## JOB
Copy out the lines from the one containing "The height and width of the screenshot is (846, 653)." through the one containing "tap(131, 587)", changing "team name" to "team logo" and keeping everything else the same.

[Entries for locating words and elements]

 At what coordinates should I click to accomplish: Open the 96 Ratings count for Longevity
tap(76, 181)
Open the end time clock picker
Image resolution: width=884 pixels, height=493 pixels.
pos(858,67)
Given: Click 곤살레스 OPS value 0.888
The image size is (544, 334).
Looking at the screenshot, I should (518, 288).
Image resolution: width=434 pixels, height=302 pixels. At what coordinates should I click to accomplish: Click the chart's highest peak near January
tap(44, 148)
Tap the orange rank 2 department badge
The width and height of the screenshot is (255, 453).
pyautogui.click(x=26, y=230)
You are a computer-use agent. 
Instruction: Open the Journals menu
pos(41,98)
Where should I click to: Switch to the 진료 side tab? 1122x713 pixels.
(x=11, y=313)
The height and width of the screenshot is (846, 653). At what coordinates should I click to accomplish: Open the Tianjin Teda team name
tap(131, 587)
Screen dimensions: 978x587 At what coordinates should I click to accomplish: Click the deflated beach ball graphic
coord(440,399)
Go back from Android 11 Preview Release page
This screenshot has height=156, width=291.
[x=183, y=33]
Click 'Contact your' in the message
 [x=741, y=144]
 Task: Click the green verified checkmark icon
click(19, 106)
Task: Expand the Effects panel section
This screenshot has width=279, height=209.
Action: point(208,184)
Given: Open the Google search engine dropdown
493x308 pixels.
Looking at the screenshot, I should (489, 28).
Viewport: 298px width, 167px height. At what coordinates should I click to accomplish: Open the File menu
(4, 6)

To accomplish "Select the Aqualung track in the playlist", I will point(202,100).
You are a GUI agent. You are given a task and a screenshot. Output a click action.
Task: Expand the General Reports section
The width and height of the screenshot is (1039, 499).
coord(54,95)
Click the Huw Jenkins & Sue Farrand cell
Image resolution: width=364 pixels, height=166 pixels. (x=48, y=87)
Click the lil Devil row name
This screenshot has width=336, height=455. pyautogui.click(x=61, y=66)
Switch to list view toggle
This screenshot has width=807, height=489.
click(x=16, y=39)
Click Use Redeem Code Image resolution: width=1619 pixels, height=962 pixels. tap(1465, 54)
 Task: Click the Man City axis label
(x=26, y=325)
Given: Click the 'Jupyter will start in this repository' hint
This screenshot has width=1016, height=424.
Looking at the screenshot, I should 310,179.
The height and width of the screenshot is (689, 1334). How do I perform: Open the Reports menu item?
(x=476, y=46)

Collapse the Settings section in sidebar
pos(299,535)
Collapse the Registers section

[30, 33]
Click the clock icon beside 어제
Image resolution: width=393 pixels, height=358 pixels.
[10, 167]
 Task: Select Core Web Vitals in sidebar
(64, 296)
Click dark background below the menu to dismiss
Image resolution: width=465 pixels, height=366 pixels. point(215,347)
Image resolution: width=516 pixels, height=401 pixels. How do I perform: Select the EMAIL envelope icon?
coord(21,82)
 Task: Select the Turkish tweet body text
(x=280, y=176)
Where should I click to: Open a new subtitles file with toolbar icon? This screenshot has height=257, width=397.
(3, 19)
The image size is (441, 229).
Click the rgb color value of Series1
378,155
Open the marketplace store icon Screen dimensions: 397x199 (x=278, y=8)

## WRITTEN RESPONSE
The height and width of the screenshot is (846, 653). At what coordinates should I click to accomplish: Open the Tianjin Teda team logo
tap(131, 587)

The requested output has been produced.